Quarantine Cuisine: Chef Ariel Coplan’s recipe for dessert-worthy apple crumble pancakes
We’re asking Toronto chefs to show us what they cook up using basic pantry supplies while they self-isolate at home
Like many of us, chef Ariel Coplan is confined to his home. We asked the social-distancing chef to whip something up with ingredients he already had on hand. His recipe: a stack of dessert-worthy pancakes.
Distrikt 461 executive chef Ariel Coplan is typically a pretty healthy eater. A few years ago, a stomach ailment forced him to go on a low-fat, low-acid diet. Recently, though, he’s been eating a bit more frivolously—especially last week, when he celebrated his girlfriend, Andreea Lizano’s, birthday in quarantine. “Pancakes in general are a treat. They aren’t an every weekend thing, but more for special occasions,” says the chef, who based this recipe on a plate of hotcakes he used to serve at Thoroughbred, his popular restaurant in the Entertainment District that closed back in 2018. Think of something to celebrate this weekend and make yourself a stack.
1 lemon (optional)
2 cups all-purpose flour
1 tbsp baking powder
2/3 cup white sugar, plus 2 tablespoons to coat the apples
1/3 cup buttermilk, plus extra for greasing pans
1 pinch of salt
1/2 cup butter
Start by pre-heating the oven to 375°F. While it’s warming up, mix together all of the dry ingredients. Then, using a grater, rasp the butter directly into the dry mixture and stir gently, dispersing the butter evenly.
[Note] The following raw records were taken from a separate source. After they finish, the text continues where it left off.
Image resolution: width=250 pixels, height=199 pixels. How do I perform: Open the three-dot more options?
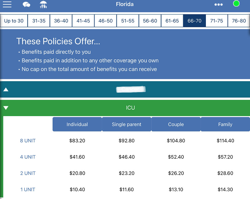tap(218, 5)
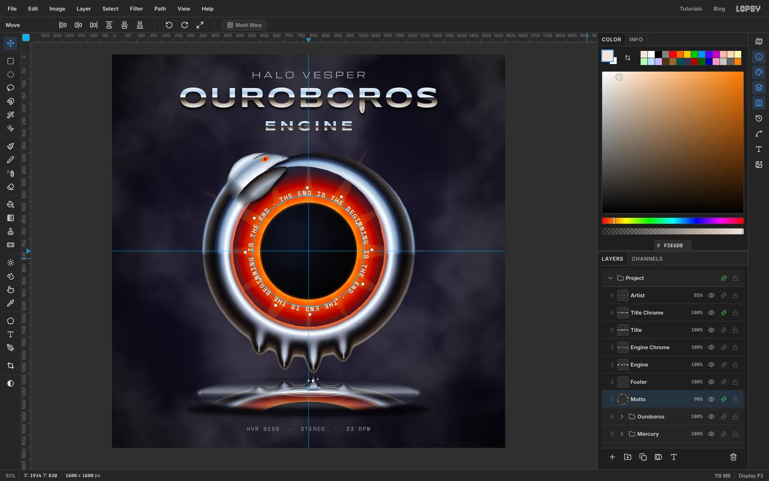The width and height of the screenshot is (769, 481).
Task: Expand the Ouroboros layer group
Action: click(x=621, y=417)
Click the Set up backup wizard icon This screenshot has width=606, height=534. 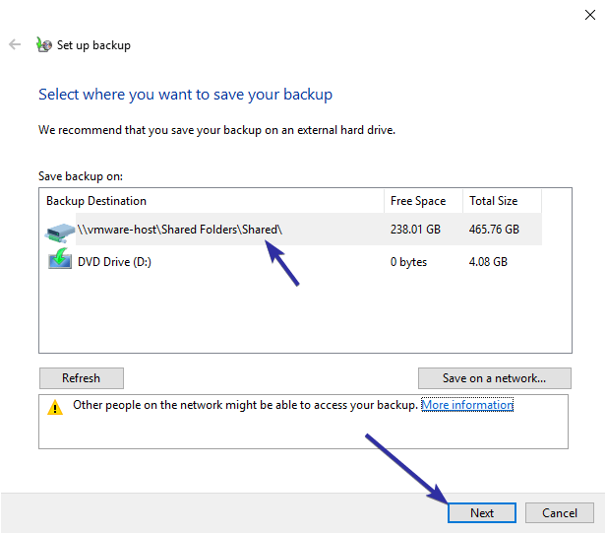[43, 44]
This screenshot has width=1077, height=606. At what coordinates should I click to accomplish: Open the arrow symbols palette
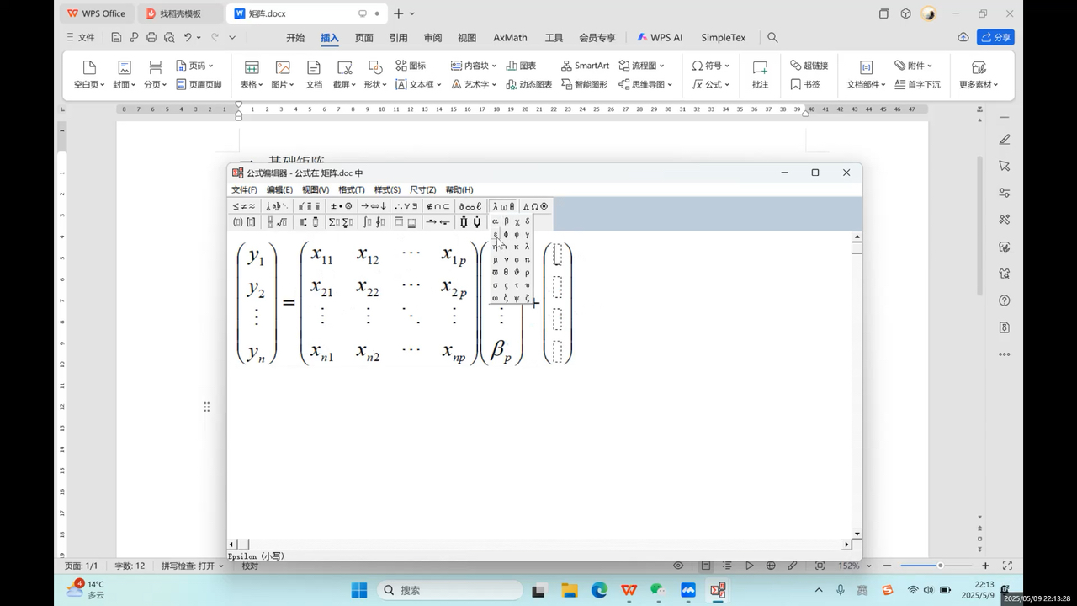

In a separate bowl, whisk the eggs and buttermilk.
Then, make a well in the centre of your dry ingredient bowl and slowly mix in the wet ingredients. Make sure not to over-blend the pancake batter, but stir it just enough so that it’s all mixed together.
It’s time to flip out. On medium heat, add a big knob of butter to your favourite frying pan.
Once that melts, it’s time to pour in the batter. It’s up to you how big you want your flapjacks to be, but for easy flipping try and keep the diameter to about 15 centimetres.
Once your pancake has firmed enough to flip, let the other side brown for another two minutes. Then put it in the oven on an oven-safe plate for six to eight minutes. This should yield thick, fluffy pancakes with crispy edges.
Now for the topping. Peel, core and slice your apples and dunk them in lemon water. This keeps them from turning brown. If you prioritize speed over aesthetics, feel free to skip this step.
Strain the apples, coat them in white sugar and then throw them into a pan on medium-high with another knob of butter. Sautée the apples and sugar, stirring frequently to caramelize the slices. Coplan says Granny Smith are the best varietal to use because they don’t turn mealy, but you can use any apple (or even pears, if that’s what you have on hand).
If you want to make things extra decadent, do like Coplan and whip up some butterscotch (it only takes 10 minutes).
But you can also choose to top the pancakes with granola, for some nice crunch to each bite.